子どもはアクティブな冒険家だ。いつだって、手持ちの武器を使って色々なところに行こうとする。言葉の世界でもそれは同じ。子どもは大人の言葉の使い方を見て学んだり、すでに身につけたルールを適用して、どんどん新しい使い方を覚えていく。本書は、そんな冒険の中で子どもがおかす「ミス」をもとにして、日本語のルールに迫っていく一冊だ。大人になってしまった僕たちは、こういうルールにほとんど無自覚である。無自覚だけどできてしまう、それが母語の面白いところだけど、頭の中にある無自覚なルールが明かされる楽しさがある。

具体例の楽しさ

この具体例がいちいち面白い。例えば最初の「濁点」の例。「た」と「だ」、「さ」と「ざ」、「か」と「が」を覚えた子どもに「は」は?と聞くと、音を出せない。それもそのはずで、濁点化というのはもともと「無声音を有声音にすること」なのだが、実は「は」(ha)に対応する有声音ではないのである。「ば」(ba)はもともと「ぱ」(pa)を有声音化した音なのだ。ここから、国語教師ならよくご存知であろう、もともと日本語の「は」(ha)は、古代では「ぱ」(pa)と発音されていて、それが室町頃には「ふぁ」(fa)になり…という話につながっていく。

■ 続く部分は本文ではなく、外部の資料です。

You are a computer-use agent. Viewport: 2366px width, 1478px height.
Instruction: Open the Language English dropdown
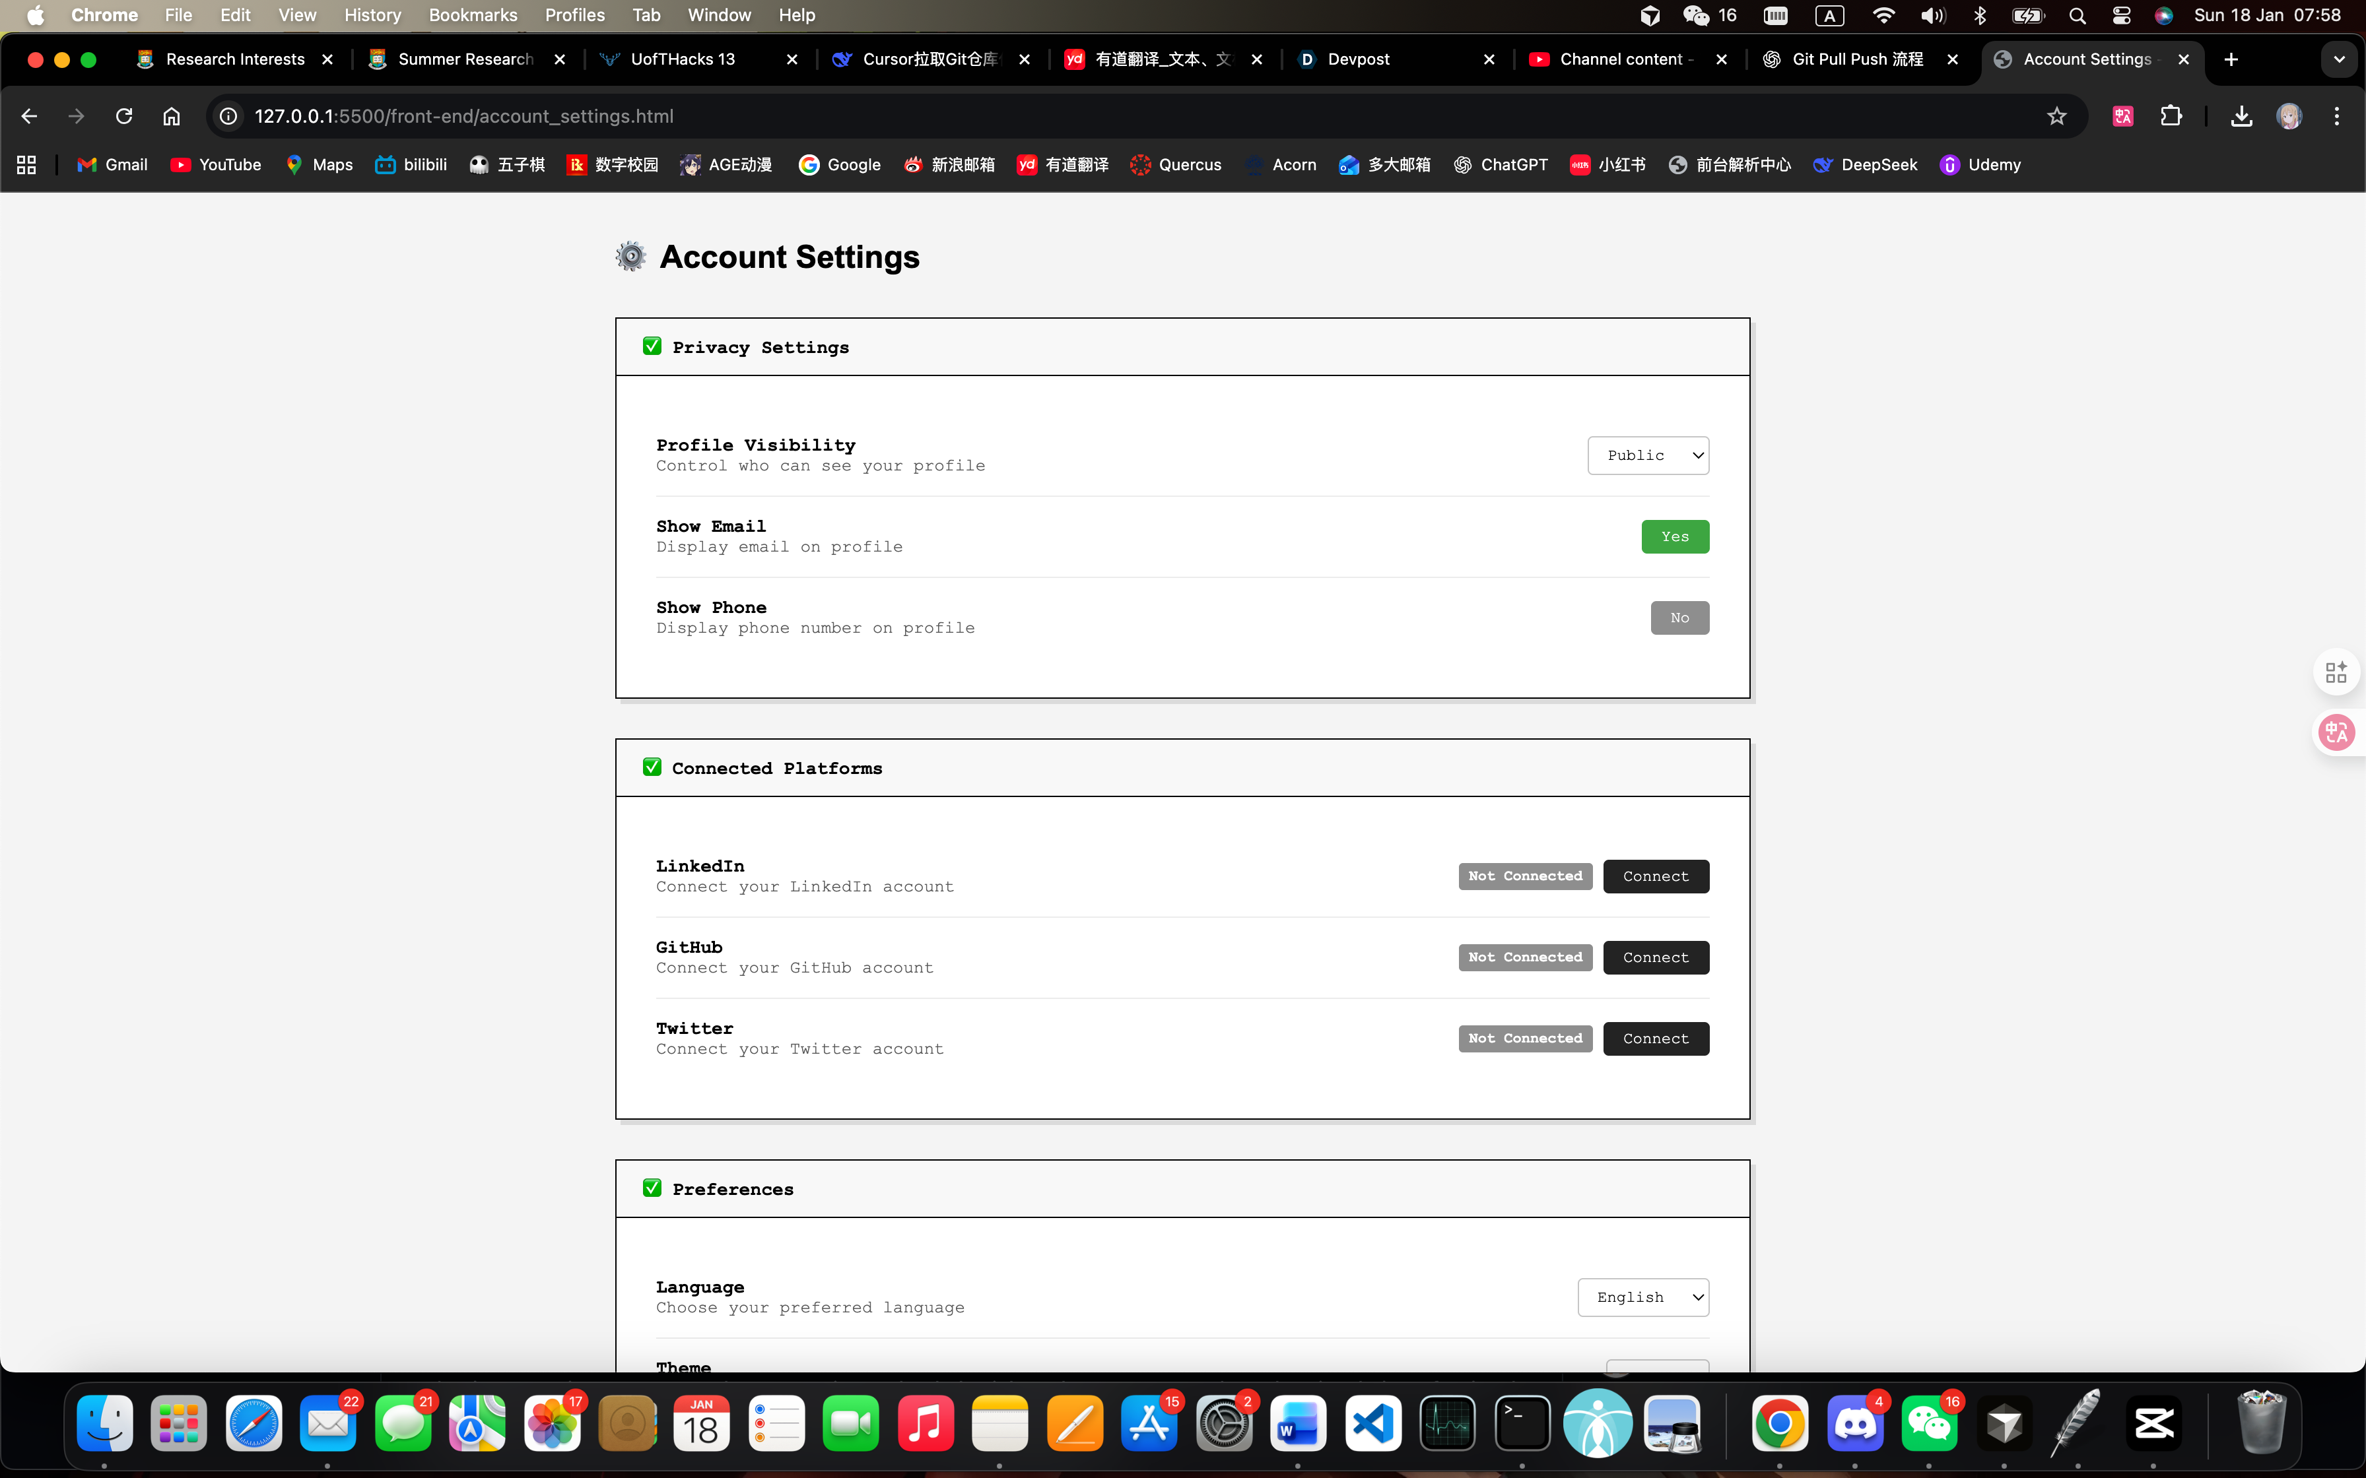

他でも、日本語では言葉のリズムが音節ではなく拍重視(チョコレートは4音節だが5拍)であること、「せる」「させる」が下につく活用の規則(五段活用は「せる」、上一段、下一段、カ行変格活用「来る」)、可能「れる」「られる」などを事例に、子どもたちが自分で言葉のルールを見つけてどんどん使おうとする(その結果、エラーを起こす)ことが説明される。いやー、やっぱり具体例の力ですなあ。これ読んで日本語の文法にあらためて興味を持った。ちゃんと勉強してみようかなあ。

読んで楽しい一冊

たくさんの事例とともに、僕たちの言語の中にひそむルールを知っていく一冊。この本の「ちいさい言語学者」に先導してもらって、言葉の世界を冒険しよう!